唯とセピア色の美少女
「小早川先輩ー! おはようございます!」
「おはよう」
窓から手を振る女子生徒に笑顔で答えるその少年は、美少年であった。白い肌、セピア色の髪とくっきりとした二重の瞳、細く繊細に整った鼻と、柔らかな孤を描く眉、バランスの良い形の唇、きれいな眉。彼を構成する全てが当に国宝であった。しかし。黒髪を三つ編みにした色白で痩せすぎ一歩手前の眼鏡の少女は、彼を窓から見下ろし溜息を吐いた。
「カッコイイけど、歴代彼女達は全員悲惨な目にあっているんだよね。唯、本当に付き合うの?」
唯、と呼ばれたウェーブがかった茶髪のショートボブにキラキラした茶色の目の少女は。スラリとした長身でスクワットしながら答えた。
「大丈夫だよメガちゃん!体鍛えてるから!」
「でも十四代目さんは骨折で入院してるよ?後遺症はないらしいけど……」
ふわふわした茶色の長い髪をハーフアップにした小柄で色白で豊かな胸の少女は、黒目がちな可愛い瞳と困り眉で米を見上げる。唯は一瞬首を擦ったが。今度はペットボトルでダンベル体操しながら答えた。

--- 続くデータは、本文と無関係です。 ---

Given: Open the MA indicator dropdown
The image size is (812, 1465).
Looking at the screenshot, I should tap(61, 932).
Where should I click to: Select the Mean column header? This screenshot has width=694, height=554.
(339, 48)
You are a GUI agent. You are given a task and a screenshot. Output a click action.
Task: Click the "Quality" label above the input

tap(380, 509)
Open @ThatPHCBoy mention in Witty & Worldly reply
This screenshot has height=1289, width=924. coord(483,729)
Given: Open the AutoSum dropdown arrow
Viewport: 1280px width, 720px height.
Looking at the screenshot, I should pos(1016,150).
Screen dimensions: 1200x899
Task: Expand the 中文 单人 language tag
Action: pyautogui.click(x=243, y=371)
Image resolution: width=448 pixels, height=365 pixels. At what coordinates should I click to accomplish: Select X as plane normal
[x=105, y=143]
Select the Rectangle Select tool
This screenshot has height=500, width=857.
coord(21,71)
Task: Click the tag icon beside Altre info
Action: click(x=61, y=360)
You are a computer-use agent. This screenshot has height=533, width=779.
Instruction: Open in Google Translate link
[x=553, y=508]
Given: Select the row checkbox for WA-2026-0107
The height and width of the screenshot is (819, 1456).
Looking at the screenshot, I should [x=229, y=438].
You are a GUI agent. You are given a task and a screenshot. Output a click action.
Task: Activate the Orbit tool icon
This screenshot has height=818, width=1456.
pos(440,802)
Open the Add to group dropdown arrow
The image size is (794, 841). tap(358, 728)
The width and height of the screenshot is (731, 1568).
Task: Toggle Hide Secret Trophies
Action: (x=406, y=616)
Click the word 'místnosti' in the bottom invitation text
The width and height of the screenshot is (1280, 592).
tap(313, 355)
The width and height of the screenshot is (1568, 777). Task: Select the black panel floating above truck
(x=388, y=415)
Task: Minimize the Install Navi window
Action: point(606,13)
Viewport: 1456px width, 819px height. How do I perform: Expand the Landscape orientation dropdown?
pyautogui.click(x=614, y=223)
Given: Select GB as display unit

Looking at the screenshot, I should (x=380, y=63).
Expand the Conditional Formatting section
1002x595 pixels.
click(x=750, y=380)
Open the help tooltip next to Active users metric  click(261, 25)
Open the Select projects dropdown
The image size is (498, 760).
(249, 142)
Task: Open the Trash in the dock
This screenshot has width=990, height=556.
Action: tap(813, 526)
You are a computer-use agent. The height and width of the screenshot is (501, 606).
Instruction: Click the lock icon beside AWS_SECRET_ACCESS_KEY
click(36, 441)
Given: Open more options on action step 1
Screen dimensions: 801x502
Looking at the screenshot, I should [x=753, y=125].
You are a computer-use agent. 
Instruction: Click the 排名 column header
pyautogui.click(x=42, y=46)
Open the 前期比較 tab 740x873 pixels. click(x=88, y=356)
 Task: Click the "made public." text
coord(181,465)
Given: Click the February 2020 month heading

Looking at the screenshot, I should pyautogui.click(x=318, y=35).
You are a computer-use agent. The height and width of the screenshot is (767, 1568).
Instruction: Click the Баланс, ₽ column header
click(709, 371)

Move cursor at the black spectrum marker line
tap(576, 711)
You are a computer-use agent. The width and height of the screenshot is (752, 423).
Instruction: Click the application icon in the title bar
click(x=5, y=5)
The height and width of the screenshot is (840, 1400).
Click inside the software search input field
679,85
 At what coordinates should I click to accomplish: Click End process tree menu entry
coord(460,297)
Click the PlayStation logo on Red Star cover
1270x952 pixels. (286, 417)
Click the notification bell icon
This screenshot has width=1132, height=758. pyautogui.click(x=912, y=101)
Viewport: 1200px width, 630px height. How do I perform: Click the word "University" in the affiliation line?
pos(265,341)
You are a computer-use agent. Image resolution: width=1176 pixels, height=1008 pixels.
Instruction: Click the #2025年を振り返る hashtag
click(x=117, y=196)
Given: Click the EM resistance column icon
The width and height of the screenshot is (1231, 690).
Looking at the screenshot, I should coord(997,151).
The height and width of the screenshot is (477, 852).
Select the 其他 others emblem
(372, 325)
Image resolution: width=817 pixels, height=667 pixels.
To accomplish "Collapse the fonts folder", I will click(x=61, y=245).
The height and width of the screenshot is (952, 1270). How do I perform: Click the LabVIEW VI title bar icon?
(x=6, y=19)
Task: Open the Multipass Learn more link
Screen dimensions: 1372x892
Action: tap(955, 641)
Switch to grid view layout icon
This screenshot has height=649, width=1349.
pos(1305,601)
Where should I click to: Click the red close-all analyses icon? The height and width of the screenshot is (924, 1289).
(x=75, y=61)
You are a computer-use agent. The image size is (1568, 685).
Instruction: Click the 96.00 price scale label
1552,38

「ちーちゃんも心配してくれてありがとう!大丈夫!泣きぼくろと首に傷があるイケメンじゃないし、体鍛えてるから!……あ!小夜ちゃん!」
「真田先輩、ちょっとよろしいでしょうか」
教室にざわめきが起こる。皆の視線の先には、小早川そっくりの妖精のように美しい少女。セピア色のサラサラした長い髪が、光に当たってさらに神々しかった。セピア色の透き通った大きな目で唯を探し出した彼女は、水琴を奏でたような澄んだ声で唯を呼び出すと、屋上に連れて行った。
「兄と付き合うというのは本当でしょうか?」
「うん!小夜ちゃんもよろしくね!」
「噂の事は……」
「大丈夫!体鍛えてるから!」
大きな美しい目を不安げに細める小夜に爽やかに答える唯だったが。突如背後に気配を感じた。唯は咄嗟に小夜に覆いかぶさった。唯と小夜がいた空間をフリスビーがスライス。唯は震える小夜に声をかけた。
「大丈夫?」
「先輩……後ろ!」
唯が振り返るとそこには、黒のショートカットで中性的な雰囲気の小柄な美少女がフリスビーを掴んで立っていた。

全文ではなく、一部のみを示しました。